Reproduce the listing below word for word, keeping every line in its original order.
** begin **
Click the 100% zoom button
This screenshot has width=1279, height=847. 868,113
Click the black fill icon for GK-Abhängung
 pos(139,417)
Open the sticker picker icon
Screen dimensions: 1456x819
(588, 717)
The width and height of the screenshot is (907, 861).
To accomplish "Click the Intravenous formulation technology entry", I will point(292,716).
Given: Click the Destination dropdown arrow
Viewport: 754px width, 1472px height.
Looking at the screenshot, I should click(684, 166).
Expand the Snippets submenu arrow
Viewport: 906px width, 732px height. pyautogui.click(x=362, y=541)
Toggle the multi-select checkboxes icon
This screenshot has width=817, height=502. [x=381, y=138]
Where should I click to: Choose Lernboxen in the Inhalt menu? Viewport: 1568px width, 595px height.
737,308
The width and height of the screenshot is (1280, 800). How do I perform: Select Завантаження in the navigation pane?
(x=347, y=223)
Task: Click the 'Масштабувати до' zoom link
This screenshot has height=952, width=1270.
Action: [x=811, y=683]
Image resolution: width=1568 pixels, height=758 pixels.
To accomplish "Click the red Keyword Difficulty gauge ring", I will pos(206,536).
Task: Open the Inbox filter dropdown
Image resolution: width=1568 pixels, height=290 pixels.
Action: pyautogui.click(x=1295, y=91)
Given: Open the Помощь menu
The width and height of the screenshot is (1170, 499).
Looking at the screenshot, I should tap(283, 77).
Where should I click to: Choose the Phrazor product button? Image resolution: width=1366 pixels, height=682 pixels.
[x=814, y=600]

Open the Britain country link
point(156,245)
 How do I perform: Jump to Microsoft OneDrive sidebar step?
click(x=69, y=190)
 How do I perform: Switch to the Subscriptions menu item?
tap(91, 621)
** end **
CORRECT RESULT:
Click the 100% zoom button
This screenshot has width=1279, height=847. 868,113
Click the black fill icon for GK-Abhängung
 pos(139,417)
Open the sticker picker icon
Screen dimensions: 1456x819
(588, 717)
The width and height of the screenshot is (907, 861).
To accomplish "Click the Intravenous formulation technology entry", I will point(292,716).
Given: Click the Destination dropdown arrow
Viewport: 754px width, 1472px height.
Looking at the screenshot, I should click(684, 166).
Expand the Snippets submenu arrow
Viewport: 906px width, 732px height. pyautogui.click(x=362, y=541)
Toggle the multi-select checkboxes icon
This screenshot has width=817, height=502. [x=381, y=138]
Where should I click to: Choose Lernboxen in the Inhalt menu? Viewport: 1568px width, 595px height.
737,308
The width and height of the screenshot is (1280, 800). How do I perform: Select Завантаження in the navigation pane?
(x=347, y=223)
Task: Click the 'Масштабувати до' zoom link
This screenshot has height=952, width=1270.
Action: [x=811, y=683]
Image resolution: width=1568 pixels, height=758 pixels.
To accomplish "Click the red Keyword Difficulty gauge ring", I will pos(206,536).
Task: Open the Inbox filter dropdown
Image resolution: width=1568 pixels, height=290 pixels.
Action: pyautogui.click(x=1295, y=91)
Given: Open the Помощь menu
The width and height of the screenshot is (1170, 499).
Looking at the screenshot, I should tap(283, 77).
Where should I click to: Choose the Phrazor product button? Image resolution: width=1366 pixels, height=682 pixels.
[x=814, y=600]

Open the Britain country link
point(156,245)
 How do I perform: Jump to Microsoft OneDrive sidebar step?
click(x=69, y=190)
 How do I perform: Switch to the Subscriptions menu item?
tap(91, 621)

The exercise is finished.